Despite the differences noted in both TAI total scores and subscores, the reliability analysis indicated good interrater and intrarater reliability of the remote home-based total TAI scores. The agreement analysis with the Bland–Altman indicated no evidence of trends in proportional error or error related to the measurement of error was found. However, caution should be taken when interpreting results as the small sample size in our study limits generalizability. The MDC indicates that through a remote home-based assessment using the total TAI score, a change of at least 1.04 (2 items) is needed to detect significant differences in transfer quality. An MDC of 1.30 (2 items) was reported for in-person TAI assessment [8]. Our findings are also comparable with the results presented in another study that reported an MDC of 1.23 (2 items) and good to excellent reliability of remote TAI assessment in a laboratory setting [13].

The findings of this study provide clinicians and researchers with a reliable option to assess real world transfer quality in home setting and the ability to reach clients/patients who do not have the means to travel to a healthcare setting in which an in-person assessment of transfer quality can be performed. The transfer assessments were performed in participant’s home environments reflecting their daily living transfer activities. In addition, participants and/or caregivers set up the cameras for the assessments and measured themselves the distance, angle, and level between transfers surfaces (TAI items 1, 2, and 6, respectively). The evidence presented in this study increases the potential for home-based telehealth and telerehabilitation of transfer quality among wheelchair users with SCI.

Study limitations

The study presents with several limitations. First, we did not perform a sample size calculation and the number of participants was limited to a convenience sample of 18 individuals with SCI. The small sample may have influenced the reliability analysis. Specifically, Bland–Altman plots with a bigger sample size are needed to further confirm the no significant trends in proportional error or error related to the measurement of error as reported in the current study. We were not able to present characteristics of the specific level of injury and the AIS presented by study participants was only used as an eligibility criterion of study participation. Also, we did not include wheelchair users with other health conditions such as multiple sclerosis, cerebral palsy, lower limb amputation, or others. Future studies with a larger sample size as recommended by the COSMIN [26], including a diverse populations of wheelchair users with various health conditions and evaluating the differences in home-based reliability of the TAI between level and severity of SCI, are necessary to increase the scope of the current findings.

The limited camera angles may make the scoring of some items of body setup and flight/landing difficult during a real-life home-based assessment. The placement of the cameras varied greatly among participants and was dependent on a variety of factors including space available for the assessment, location of assessment (bedroom versus living room), and device used (laptop versus cellphone). Future studies should investigate different camera placement options in an effort to standardize the camera set up and provide more detailed guidance to participants on ways to improve the video capture during the remote assessment. Such efforts will increase the reliability of the TAI assessment in all home environments. In addition, rater 1 had fewer years of experience using the TAI compared to raters 2 and 3, who had extensive experience with the instrument. This may have resulted in discrepancies with the assessments. Future studies should compare the evaluations of clinicians/researchers with similar experience using the TAI as well as the effect of experience/training on TAI scoring.

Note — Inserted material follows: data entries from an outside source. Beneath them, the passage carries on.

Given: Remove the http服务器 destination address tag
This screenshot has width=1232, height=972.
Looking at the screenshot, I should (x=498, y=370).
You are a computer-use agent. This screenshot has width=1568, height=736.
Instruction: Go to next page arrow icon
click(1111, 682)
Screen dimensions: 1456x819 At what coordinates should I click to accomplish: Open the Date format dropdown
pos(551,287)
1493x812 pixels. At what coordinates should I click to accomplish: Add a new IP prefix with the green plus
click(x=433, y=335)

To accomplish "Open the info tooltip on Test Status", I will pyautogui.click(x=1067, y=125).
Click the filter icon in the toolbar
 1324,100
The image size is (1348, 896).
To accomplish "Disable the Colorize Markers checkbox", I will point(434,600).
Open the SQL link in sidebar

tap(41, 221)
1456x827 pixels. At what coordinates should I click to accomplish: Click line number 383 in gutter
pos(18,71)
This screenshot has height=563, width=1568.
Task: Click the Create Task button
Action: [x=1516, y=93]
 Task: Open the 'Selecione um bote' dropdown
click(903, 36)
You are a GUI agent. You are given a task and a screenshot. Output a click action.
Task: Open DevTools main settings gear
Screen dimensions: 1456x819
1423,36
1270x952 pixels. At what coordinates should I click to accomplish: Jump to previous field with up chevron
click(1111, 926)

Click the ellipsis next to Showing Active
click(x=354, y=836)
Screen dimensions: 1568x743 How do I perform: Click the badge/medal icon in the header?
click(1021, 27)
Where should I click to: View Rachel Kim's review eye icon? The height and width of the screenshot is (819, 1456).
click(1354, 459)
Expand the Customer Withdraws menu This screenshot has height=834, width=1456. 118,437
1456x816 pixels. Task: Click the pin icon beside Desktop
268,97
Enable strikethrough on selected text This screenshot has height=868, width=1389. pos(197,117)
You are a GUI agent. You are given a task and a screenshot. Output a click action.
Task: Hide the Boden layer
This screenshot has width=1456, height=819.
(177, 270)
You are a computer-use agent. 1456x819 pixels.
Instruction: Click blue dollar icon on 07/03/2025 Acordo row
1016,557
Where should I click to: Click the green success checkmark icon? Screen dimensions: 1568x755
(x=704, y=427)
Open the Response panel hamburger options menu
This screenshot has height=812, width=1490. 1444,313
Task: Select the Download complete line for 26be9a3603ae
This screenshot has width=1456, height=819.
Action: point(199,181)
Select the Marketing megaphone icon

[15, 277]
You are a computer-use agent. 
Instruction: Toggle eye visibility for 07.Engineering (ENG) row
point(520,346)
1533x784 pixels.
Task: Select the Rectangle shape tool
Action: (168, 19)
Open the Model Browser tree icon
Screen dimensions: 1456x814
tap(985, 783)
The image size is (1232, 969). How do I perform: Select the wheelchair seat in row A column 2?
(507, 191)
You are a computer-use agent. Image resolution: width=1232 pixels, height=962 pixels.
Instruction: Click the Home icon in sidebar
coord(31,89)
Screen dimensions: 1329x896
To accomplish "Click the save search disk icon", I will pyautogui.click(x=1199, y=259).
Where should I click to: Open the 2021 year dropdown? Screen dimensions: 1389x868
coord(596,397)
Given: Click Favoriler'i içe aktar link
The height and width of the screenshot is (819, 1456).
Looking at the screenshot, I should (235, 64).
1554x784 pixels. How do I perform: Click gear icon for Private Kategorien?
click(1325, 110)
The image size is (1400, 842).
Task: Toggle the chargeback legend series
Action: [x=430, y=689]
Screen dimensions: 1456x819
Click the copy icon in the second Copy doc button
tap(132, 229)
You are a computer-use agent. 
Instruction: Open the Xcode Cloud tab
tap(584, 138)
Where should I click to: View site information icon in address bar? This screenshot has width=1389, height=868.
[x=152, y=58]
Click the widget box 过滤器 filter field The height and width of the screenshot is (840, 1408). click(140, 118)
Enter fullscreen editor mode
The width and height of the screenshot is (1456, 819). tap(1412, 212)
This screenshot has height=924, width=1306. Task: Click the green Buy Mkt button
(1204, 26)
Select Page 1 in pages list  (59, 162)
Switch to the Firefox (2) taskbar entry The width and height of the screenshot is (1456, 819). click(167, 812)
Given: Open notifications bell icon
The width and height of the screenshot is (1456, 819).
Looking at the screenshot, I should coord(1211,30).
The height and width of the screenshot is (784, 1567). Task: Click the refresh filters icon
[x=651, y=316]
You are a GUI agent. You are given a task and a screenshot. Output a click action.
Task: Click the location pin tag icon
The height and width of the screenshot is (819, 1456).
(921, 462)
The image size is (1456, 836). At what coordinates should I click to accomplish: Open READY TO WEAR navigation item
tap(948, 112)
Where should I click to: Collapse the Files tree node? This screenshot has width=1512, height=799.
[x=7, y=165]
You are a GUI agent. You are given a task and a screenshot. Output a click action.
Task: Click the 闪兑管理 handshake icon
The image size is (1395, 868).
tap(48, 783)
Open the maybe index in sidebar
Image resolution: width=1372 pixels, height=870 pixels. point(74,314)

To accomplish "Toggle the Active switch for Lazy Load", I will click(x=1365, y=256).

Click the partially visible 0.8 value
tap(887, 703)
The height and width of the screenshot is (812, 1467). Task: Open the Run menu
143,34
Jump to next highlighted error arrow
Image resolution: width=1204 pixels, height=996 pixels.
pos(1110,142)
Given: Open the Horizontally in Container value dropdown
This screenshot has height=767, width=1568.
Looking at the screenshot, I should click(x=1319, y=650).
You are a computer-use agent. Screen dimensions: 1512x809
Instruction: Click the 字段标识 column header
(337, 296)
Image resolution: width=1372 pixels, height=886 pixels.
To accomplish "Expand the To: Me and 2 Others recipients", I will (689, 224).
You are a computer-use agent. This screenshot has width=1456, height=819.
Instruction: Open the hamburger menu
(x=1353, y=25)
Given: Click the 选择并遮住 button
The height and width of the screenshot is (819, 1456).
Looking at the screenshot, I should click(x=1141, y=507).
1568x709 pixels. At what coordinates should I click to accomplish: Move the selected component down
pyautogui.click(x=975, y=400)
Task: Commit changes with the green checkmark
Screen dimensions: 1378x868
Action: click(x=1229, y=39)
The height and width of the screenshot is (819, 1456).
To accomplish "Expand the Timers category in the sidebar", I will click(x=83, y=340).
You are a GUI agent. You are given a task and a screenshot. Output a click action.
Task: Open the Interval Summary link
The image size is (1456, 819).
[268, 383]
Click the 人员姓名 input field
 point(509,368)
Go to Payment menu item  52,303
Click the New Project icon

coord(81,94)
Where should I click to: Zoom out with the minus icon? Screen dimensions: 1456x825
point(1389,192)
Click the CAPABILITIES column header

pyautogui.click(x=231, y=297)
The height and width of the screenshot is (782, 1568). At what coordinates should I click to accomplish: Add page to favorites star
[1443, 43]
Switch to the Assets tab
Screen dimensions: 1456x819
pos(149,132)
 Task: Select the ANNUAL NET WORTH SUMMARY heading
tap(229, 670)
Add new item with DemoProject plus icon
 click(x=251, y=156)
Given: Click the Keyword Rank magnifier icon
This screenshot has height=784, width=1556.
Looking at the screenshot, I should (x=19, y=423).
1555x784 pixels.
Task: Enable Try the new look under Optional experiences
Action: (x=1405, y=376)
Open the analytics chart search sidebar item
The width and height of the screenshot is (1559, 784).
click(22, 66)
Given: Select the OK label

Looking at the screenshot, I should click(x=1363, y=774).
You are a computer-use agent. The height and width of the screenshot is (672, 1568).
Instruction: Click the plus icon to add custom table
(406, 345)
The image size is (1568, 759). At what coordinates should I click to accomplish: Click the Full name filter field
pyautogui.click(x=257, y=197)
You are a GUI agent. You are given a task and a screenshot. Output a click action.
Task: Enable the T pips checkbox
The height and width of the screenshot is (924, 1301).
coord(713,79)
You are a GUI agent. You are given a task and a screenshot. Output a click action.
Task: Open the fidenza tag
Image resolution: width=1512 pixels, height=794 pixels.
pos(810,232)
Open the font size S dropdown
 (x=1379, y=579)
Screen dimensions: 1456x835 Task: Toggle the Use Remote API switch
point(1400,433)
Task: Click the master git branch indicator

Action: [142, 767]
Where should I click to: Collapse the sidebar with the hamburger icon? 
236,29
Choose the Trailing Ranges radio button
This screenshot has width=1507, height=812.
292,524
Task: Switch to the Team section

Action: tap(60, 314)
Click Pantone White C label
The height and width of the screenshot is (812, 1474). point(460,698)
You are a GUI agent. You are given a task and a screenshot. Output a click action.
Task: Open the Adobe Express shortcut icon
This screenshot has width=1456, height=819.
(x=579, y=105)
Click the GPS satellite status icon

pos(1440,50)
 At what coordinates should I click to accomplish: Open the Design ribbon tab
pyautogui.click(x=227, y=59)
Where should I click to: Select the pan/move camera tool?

Our findings indicate that the TAI is a reliable outcome measure to remotely evaluate the quality of the wheelchair and body setup phases of a transfer and through self-assessment among wheelchair users with SCI in their home environments. Our findings also indicate that the remote flight/landing phase may be more challenging to score and camera angles and placements in wheelchair users’ homes are important aspects that need to be addressed in further studies.